Yes, I think it's a bit tricky to test this all by itself. Right now this is used when return a TypeInfo, which is used in all kinds of different contexts. I think alignment is better tested where it is eventually expressed.

Can you summarise where we are? I.e.,

  • float-abi=soft doesn't work. But what is the problem? Are we not simply passing i16s, is that not what we are supposed to do?

Can you also update the description of this patch, I got totally confused by:

  • "introduces an opaque, storage-only C-type __bf16, which does not introduce a new LLVM IR type, but maps it to either i16 or half type."
clang/test/CodeGen/arm-mangle-16bit-float.cpp
1 ↗(On Diff #265985)

This is testing name mangling of __fp16, so is not related to this patch, please commit this separately if this is not tested yet. But I do suspect Dh is tested already, but I could be wrong.

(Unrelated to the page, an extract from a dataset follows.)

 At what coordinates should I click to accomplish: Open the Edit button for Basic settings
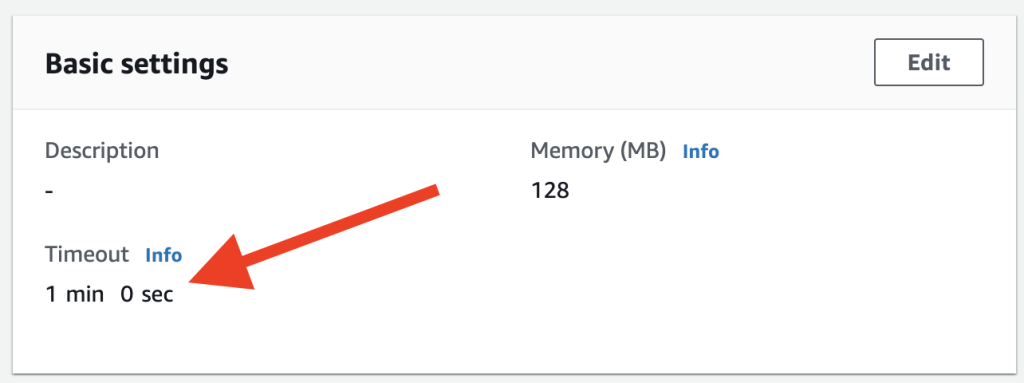[x=929, y=63]
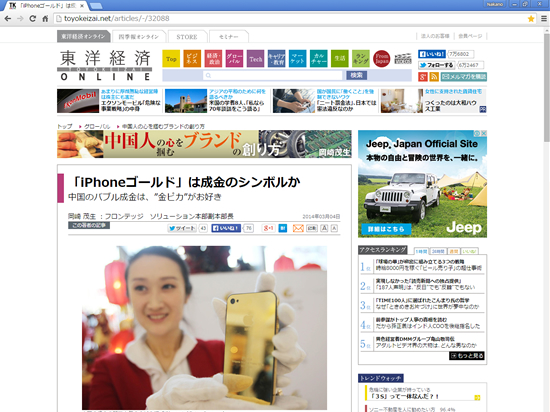
Task: Click the article's g+1 share button
Action: tap(268, 228)
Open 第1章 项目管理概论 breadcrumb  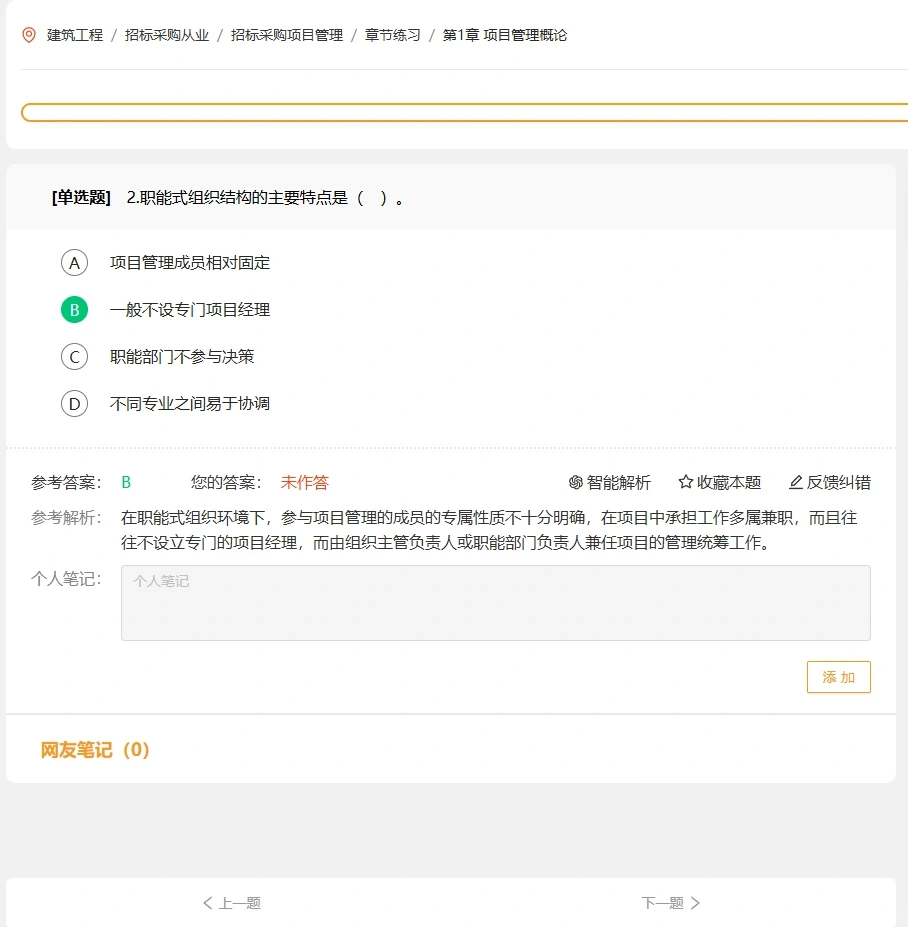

stuij marked an inline comment as done.Jun 1 2020, 7:48 AM

Can you summarise where we are? I.e.,

  • float-abi=soft doesn't work. But what is the problem? Are we not simply passing i16s, is that not what we are supposed to do?

At the moment when going through the GCC compatibility driver (standard interface), we get __bf16 is not supported on this target.
When using -cc1, we can pass -mfloat-abi=soft, we can compile source-code that contains __bf16, and we can also compile neon intrinsics in general. It looks like we just ignore soft was passed and instead we use the hard float-abi. For intrinsics we should error.

In general we pass i32's btw, not i16's. Also for __fp16.

Can you also update the description of this patch, I got totally confused by:

  • "introduces an opaque, storage-only C-type __bf16, which does not introduce a new LLVM IR type, but maps it to either i16 or half type."

willdo

stuij edited the summary of this revision. (Show Details)Jun 1 2020, 7:49 AM
SjoerdMeijer added a comment.EditedJun 1 2020, 8:39 AM

At the moment when going through the GCC compatibility driver (standard interface), we get __bf16 is not supported on this target.

If this is the current behaviour, and consistent with GCC, that sounds reasonable. Probably best to be explicit about this and document this in LangRef. With a note that this is subject to change?
Oh, and I guess that means we can add a test this for this? We can check this error message?

stuij added a comment.Jun 1 2020, 9:17 AM

At the moment when going through the GCC compatibility driver (standard interface), we get __bf16 is not supported on this target.

If this is the current behaviour, and consistent with GCC, that sounds reasonable.

Unfortunately, this is not consistent with GCC. GCC will happily compile.

stuij updated this revision to Diff 268335.Jun 3 2020, 5:01 PM

Addressed review comments. Notably what to do in combination with -mfloat-abi=soft.

SjoerdMeijer accepted this revision.Jun 4 2020, 12:57 AM

Thanks, LGTM

This revision is now accepted and ready to land.Jun 4 2020, 12:57 AM
labrinea added inline comments.Jun 4 2020, 2:51 AM
clang/lib/CodeGen/CGBuiltin.cpp
6989

shouldn't this be getTargetHooks().getABIInfo().allowBFloatArgsAndRet() ?

stuij marked 2 inline comments as done.Jun 4 2020, 4:08 PM
stuij added inline comments.
clang/lib/CodeGen/CGBuiltin.cpp
6989

thanks, done

stuij updated this revision to Diff 268614.Jun 4 2020, 4:09 PM
stuij marked an inline comment as done.

Resolved merge conflicts with head. Fixed minor oversight.

This revision was automatically updated to reflect the committed changes.